Two Phase Commit

This is the classic distributed consensus algorithm - when you have multiple databases participate in a transaction how to ensure the transaction is committed atomically. That is, all databases commit or none of them commit.

More details on this algorithm can be found in the wiki. https://en.wikipedia.org/wiki/Two-phase_commit_protocol

In the post, we will model the Two Phase Commit protocol using FizzBee.

FizzBee is a multi-paradigm formal specification language and model checker. Therefore, you can use functional style like TLA+, or imperative style like PlusCal or even OOP style.

While multiple paradigms are supported, we recommend using the OOP style (or actor style).

Problem statement:

There is one coordinator and multiple participants.
- Note: The coordinator is just a role a server takes up for a single transaction
- So the coordinator and one of the participants may be in the same machine.
When a client issues a Write, the coordinator receives the request, and coordinates with all participants to commit or abort the transaction.
Since there can be machine failures, it is not possible to ensure all participants either abort or commit. So, we will relax the requirement.
Specifically,
- if one participant committed, then no participants should abort.
- if one participant aborted, then no participants should commit. ( This is just rephrasing the above statement)
- When one or more participants are committed [or aborted], the other participants can be in any state other than aborted [or committed] respectively.
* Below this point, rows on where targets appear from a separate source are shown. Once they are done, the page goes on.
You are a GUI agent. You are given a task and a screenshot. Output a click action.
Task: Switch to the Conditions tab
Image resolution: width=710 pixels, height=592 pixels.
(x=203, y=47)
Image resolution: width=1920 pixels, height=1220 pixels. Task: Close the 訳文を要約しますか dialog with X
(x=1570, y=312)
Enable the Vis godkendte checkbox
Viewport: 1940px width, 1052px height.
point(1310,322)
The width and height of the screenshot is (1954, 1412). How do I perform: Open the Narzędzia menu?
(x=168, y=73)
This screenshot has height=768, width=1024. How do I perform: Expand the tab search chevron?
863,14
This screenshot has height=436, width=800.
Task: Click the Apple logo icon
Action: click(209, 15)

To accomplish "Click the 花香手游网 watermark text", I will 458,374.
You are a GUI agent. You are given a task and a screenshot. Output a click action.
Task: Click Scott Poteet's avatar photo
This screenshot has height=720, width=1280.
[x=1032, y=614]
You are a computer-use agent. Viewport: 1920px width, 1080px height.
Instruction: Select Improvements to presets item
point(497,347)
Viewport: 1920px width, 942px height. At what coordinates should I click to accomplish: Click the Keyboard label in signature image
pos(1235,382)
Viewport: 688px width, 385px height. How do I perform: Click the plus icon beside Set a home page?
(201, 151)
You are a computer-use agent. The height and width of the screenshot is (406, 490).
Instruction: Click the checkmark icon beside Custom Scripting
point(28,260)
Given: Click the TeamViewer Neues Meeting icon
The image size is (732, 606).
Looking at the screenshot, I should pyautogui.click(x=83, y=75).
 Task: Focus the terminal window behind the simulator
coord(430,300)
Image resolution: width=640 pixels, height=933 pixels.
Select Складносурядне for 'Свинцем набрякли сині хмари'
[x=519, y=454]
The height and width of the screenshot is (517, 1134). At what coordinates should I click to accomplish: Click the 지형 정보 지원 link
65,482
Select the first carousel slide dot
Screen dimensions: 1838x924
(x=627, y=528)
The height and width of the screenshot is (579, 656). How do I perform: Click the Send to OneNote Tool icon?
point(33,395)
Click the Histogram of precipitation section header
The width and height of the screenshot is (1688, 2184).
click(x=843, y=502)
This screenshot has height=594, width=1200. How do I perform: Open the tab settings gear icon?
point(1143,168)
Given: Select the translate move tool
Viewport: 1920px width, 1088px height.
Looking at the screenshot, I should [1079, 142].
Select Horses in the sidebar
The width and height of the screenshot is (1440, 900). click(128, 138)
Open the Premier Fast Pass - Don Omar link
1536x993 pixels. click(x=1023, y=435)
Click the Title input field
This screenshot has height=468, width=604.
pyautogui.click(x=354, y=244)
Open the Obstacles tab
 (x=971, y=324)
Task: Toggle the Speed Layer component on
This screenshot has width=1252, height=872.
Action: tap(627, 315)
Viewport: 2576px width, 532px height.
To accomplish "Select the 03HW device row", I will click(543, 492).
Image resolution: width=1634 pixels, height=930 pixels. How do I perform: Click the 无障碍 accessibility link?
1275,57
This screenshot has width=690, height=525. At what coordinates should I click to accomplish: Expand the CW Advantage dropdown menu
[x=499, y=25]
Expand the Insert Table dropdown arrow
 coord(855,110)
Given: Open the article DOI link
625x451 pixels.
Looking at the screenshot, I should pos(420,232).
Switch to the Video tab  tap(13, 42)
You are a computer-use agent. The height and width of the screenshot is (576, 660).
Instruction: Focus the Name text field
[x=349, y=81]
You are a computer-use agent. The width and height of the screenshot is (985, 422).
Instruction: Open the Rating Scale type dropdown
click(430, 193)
It is impossible to guarantee termination in a consensus protocol with even a single node failure. This is commonly known as FLP impossibility theorem. See: https://groups.csail.mit.edu/tds/papers/Lynch/jacm85.pdf

Therefore we will only prove safety, not liveness.

Algorithm

The Two Phase Commit protocol has two phases:

Voting phase
1. The coordinator sends a Prepare message to all participants.
2. Participants respond with Prepared or Abort.
Completion phase
1. If all participants responded with Prepared, the coordinator sends Commit to all participants.
2. If any participant responded with Abort, the coordinator sends Abort to all participants.
3. Participants respond with Ack to the coordinator.

How to model it with FizzBee

For modeling distributed algorithms, unlike the implementation, we can do it at a higher level of abstraction. We do not even need to model the network, or the message passing.

Instead we can put it in a single shared variable that all participants can access. Lamport has shown that we can model distributed algorithms proving this accurately models message passing.

Implementation

As noted before, in this implementation we will implement this similar to TLA+’s functional style where every action is atomic. We will include procedural style like PlusCal and object-oriented style like P in future examples.

States

action Init:
  # transaction manager state, starts in init state
  tmState = 'init'
  # 2 participants, starts in working state
  rmState = {1: 'working', 2:'working', 3:'working'}
  
  # set of participants that have responded with Prepared
  tmPrepared = set([])
  
  # set of all the messages in the system
  # Since we are specifying only safety, a process is not    *)
  # required to receive a message, so there is no need to model message *)
  # loss.  (There's no difference between a process not being able to   *)
  # receive a message because the message was lost and a process simply *)
  # ignoring the message.)
msgs = set([])

Safety invariants

This must be obvious, the body of the assertion is Plain Old Python that returns a boolean.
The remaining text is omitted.